_Material supplied_
-- -- --
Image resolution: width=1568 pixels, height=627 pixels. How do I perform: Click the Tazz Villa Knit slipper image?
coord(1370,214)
-- -- --
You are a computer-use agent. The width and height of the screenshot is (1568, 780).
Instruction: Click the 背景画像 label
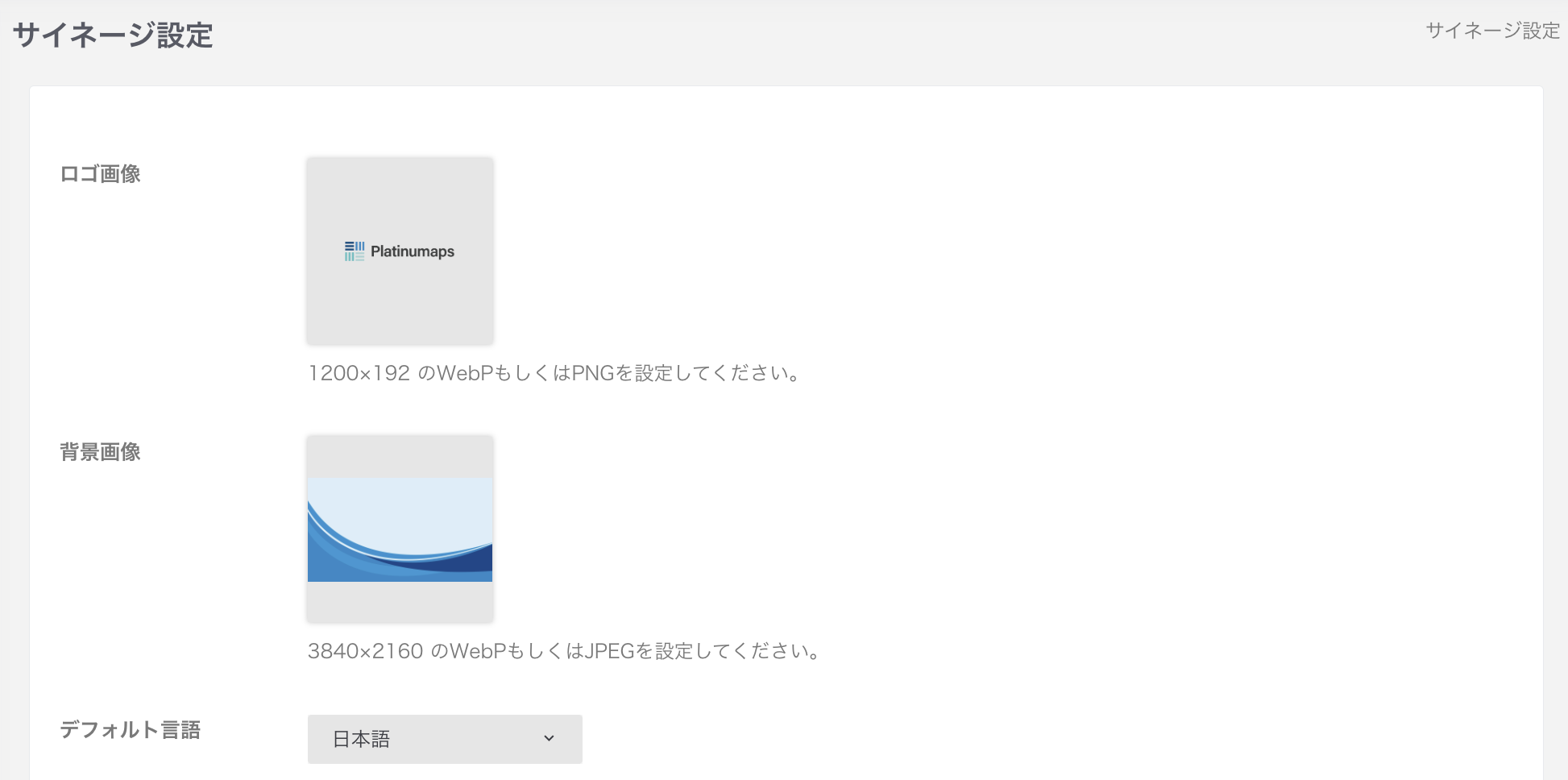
-- -- --
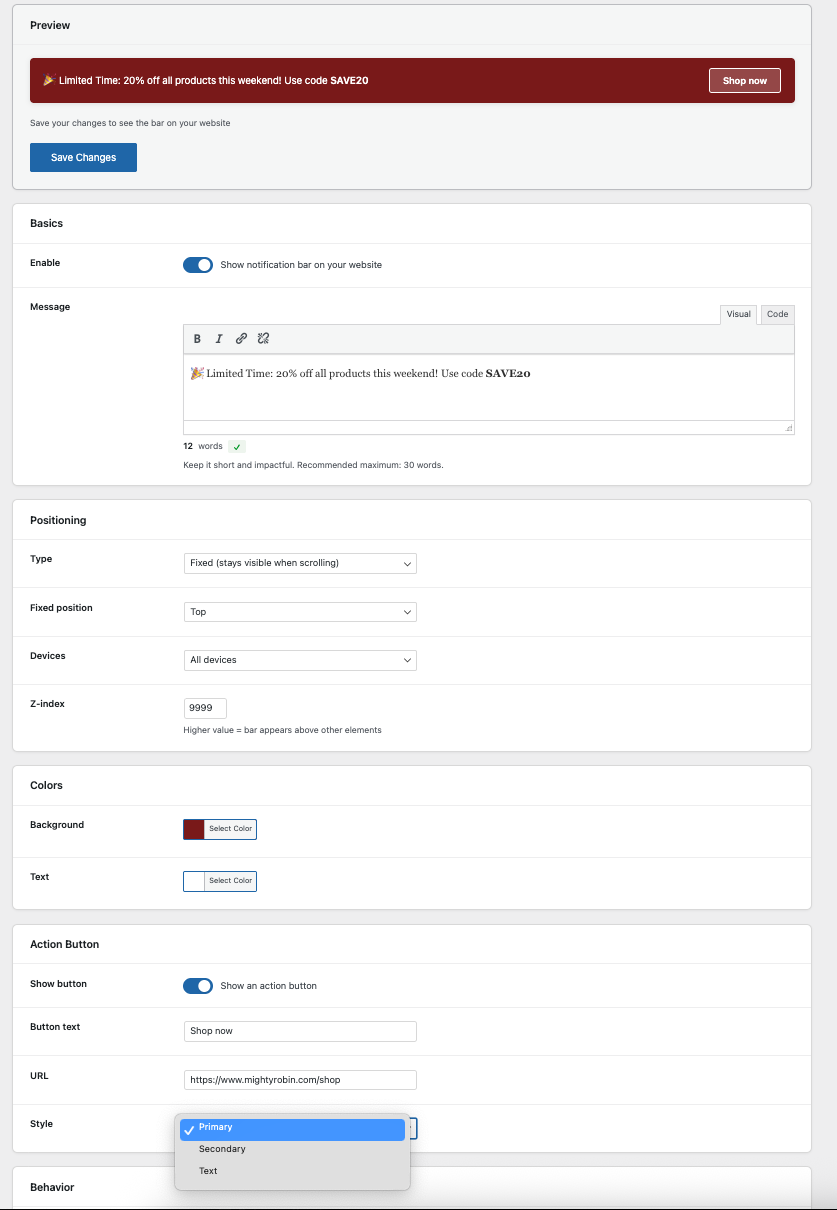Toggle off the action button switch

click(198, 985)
-- -- --
_What you are asked to do_
All lines in the data above from the one with "You are a computer-use" through the one with "Instruction: Click the 背景画像 label" must be repeated exactly, and no others.

_Finished task_
You are a computer-use agent. The width and height of the screenshot is (1568, 780).
Instruction: Click the 背景画像 label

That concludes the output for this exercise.